Pro-inflammatory Cytokines, Childhood Trauma, and Neuropsychological Function in Adolescent Depression
thesisposted on 27.11.2018 by Amy Peters
In order to distinguish essays and pre-prints from academic theses, we have a separate category. These are often much longer text based documents than a paper.
Pro-inflammatory cytokines have been linked to early childhood trauma and adversity, depression, and impairment in executive function and memory in adults. Whether these links are present during adolescence, a critical period of brain development, a point more proximal to childhood trauma, and when vulnerability to depression is heightened, is not well understood.
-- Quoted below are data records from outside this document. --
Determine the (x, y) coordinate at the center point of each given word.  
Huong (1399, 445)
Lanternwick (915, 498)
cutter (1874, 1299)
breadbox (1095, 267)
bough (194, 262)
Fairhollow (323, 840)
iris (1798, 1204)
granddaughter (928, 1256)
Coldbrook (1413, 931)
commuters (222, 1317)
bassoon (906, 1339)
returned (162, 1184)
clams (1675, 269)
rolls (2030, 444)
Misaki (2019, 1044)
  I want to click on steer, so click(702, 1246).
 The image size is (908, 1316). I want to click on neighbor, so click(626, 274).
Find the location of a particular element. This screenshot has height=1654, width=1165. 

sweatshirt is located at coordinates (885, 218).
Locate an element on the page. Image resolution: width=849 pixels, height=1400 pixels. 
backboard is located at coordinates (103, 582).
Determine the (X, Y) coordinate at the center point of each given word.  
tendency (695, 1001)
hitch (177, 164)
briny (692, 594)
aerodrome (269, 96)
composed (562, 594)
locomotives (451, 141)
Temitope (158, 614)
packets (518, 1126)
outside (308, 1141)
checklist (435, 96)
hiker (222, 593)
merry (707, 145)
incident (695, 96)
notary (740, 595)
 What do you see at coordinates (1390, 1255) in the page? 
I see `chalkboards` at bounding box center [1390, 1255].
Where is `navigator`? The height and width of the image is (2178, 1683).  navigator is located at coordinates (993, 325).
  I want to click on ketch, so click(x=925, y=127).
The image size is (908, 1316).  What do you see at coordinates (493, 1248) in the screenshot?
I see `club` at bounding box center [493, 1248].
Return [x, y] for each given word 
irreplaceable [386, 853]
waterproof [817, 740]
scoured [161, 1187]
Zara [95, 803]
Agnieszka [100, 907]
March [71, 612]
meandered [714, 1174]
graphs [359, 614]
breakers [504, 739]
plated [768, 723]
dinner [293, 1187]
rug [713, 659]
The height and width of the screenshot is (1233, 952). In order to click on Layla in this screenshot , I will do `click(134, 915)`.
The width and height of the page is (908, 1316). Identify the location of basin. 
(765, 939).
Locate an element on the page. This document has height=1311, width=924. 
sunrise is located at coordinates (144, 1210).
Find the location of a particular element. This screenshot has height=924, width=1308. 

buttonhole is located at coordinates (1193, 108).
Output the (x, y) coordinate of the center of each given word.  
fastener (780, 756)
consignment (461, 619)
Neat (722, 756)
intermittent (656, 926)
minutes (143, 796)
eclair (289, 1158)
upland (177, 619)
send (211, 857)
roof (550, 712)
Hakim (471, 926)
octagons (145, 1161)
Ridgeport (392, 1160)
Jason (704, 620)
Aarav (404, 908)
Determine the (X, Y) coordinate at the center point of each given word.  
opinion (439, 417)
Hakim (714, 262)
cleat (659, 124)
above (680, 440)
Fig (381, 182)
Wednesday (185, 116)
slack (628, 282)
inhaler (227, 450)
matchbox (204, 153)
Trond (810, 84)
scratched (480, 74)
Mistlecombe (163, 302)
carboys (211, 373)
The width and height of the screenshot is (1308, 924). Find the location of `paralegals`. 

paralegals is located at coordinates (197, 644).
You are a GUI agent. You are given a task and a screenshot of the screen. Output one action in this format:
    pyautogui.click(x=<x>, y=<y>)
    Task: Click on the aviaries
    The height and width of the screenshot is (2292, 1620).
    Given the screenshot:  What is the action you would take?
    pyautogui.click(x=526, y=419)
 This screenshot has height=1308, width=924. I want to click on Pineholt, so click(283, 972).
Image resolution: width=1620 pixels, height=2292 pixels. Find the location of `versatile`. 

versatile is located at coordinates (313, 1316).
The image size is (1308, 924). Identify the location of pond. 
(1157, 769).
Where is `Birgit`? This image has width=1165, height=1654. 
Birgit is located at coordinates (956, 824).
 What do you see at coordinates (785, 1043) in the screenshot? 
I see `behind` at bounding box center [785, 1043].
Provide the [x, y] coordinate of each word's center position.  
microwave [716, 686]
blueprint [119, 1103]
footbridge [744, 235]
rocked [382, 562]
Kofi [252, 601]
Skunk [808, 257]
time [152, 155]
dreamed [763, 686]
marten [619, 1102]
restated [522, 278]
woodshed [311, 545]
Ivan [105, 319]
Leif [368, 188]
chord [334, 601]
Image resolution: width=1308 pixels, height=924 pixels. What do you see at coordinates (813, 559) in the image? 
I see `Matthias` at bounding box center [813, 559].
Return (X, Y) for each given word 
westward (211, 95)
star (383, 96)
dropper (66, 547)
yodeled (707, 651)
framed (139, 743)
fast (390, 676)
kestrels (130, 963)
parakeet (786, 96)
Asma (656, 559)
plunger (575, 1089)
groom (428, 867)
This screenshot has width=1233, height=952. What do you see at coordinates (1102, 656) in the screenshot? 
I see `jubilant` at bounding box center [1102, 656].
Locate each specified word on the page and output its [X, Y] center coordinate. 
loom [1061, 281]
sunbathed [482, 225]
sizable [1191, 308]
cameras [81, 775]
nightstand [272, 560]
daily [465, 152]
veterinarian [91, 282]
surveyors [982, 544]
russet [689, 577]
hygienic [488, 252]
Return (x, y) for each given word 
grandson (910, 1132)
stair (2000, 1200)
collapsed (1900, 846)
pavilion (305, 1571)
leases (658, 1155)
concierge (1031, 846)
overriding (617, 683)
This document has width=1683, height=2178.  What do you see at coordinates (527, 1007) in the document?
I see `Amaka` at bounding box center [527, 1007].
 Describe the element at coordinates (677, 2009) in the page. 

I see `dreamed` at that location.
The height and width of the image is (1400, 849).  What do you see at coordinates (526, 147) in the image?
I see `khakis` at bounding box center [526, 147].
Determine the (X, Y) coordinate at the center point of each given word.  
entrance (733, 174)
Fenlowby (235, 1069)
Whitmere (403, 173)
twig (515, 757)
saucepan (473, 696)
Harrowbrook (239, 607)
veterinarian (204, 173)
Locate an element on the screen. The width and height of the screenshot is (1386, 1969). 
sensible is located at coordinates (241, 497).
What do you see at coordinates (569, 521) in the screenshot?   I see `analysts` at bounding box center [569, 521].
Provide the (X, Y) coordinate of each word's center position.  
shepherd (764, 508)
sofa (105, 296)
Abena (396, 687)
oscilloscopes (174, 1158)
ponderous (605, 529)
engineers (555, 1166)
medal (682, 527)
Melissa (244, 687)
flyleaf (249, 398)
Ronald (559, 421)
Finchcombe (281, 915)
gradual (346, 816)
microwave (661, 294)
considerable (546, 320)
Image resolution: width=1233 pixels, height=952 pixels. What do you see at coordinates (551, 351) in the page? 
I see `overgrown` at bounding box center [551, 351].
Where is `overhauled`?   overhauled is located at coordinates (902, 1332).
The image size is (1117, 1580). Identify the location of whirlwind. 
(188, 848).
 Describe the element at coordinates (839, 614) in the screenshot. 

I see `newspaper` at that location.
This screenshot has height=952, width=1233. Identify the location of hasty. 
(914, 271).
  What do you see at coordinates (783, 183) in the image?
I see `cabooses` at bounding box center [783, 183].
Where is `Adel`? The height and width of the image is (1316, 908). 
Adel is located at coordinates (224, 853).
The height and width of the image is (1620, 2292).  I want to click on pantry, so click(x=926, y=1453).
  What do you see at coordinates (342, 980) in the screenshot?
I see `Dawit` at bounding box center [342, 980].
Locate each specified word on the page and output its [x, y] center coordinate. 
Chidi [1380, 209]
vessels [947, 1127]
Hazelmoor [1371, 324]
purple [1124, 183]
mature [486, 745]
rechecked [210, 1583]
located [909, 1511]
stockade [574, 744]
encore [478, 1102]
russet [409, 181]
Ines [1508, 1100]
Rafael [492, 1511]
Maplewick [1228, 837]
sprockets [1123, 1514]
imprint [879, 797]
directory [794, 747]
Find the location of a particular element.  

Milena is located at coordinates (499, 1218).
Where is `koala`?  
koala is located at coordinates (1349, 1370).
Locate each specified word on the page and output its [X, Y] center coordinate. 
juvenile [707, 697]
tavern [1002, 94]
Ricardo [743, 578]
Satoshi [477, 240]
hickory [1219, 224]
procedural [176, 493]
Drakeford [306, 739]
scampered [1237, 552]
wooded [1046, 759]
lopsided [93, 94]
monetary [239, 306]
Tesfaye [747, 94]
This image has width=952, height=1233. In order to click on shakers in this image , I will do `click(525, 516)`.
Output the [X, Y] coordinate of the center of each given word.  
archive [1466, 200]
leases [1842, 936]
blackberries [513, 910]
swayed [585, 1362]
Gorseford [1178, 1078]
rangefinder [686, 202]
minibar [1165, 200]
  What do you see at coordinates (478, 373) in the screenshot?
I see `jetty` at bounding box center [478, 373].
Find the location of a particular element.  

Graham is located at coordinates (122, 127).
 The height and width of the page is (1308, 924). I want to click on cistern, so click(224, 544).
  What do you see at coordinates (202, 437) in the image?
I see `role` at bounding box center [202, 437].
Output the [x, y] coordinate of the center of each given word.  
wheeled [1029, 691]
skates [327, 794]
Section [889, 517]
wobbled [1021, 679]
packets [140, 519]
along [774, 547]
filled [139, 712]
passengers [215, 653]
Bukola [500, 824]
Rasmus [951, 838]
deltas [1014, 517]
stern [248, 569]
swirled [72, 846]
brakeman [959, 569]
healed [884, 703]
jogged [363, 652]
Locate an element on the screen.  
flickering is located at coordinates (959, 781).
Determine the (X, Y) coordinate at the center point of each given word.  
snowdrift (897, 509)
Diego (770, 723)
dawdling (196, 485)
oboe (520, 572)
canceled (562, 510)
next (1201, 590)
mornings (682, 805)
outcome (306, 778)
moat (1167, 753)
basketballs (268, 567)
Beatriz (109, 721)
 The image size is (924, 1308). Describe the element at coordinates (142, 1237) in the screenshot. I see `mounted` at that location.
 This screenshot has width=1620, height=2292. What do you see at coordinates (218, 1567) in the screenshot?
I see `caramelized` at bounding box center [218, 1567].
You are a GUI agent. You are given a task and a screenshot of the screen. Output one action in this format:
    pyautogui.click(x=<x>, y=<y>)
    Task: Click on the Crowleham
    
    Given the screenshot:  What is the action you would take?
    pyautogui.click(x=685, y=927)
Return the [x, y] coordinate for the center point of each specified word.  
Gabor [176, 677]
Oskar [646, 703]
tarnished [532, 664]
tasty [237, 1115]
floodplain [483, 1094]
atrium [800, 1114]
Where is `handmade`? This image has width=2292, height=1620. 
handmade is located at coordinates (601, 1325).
Serum levels of interleukin (IL)-6, IL-1β, and tumor necrosis factor alpha (TNF-α) were measured in 71 un-medicated adolescents aged 12-17, including 40 with any mood disorder (AMD), a sub-set (n = 22) of whom reported a history of childhood trauma (AMD-T), and 31 healthy controls (HCs). Participants completed a neuropsychological assessment battery and the Children’s Depression Rating Scale, which were analyzed separately into dimensions of neuropsychological function and depression. IL-6 was elevated in AMD and AMD-T adolescents compared to controls and TNF-α was elevated in AMD participants only, whereas no group differences were found in IL-1β. Additionally, inflammation markers alone were associated with depressed mood and memory dysfunction in adolescents (IL-6), whereas inflammation markers interacted in at-risk, depressed and trauma-exposed teens, to predict somatic complaints (TNF-α) and executive function (IL-1β). The current results suggest that inflammation probes may contribute to early identification of risk for depression and neuropsychological dysfunction. This study also confers initial evidence for cytokine-specific patterns of mood disruption and cognitive dysfunction in adolescence, early in the course of illness.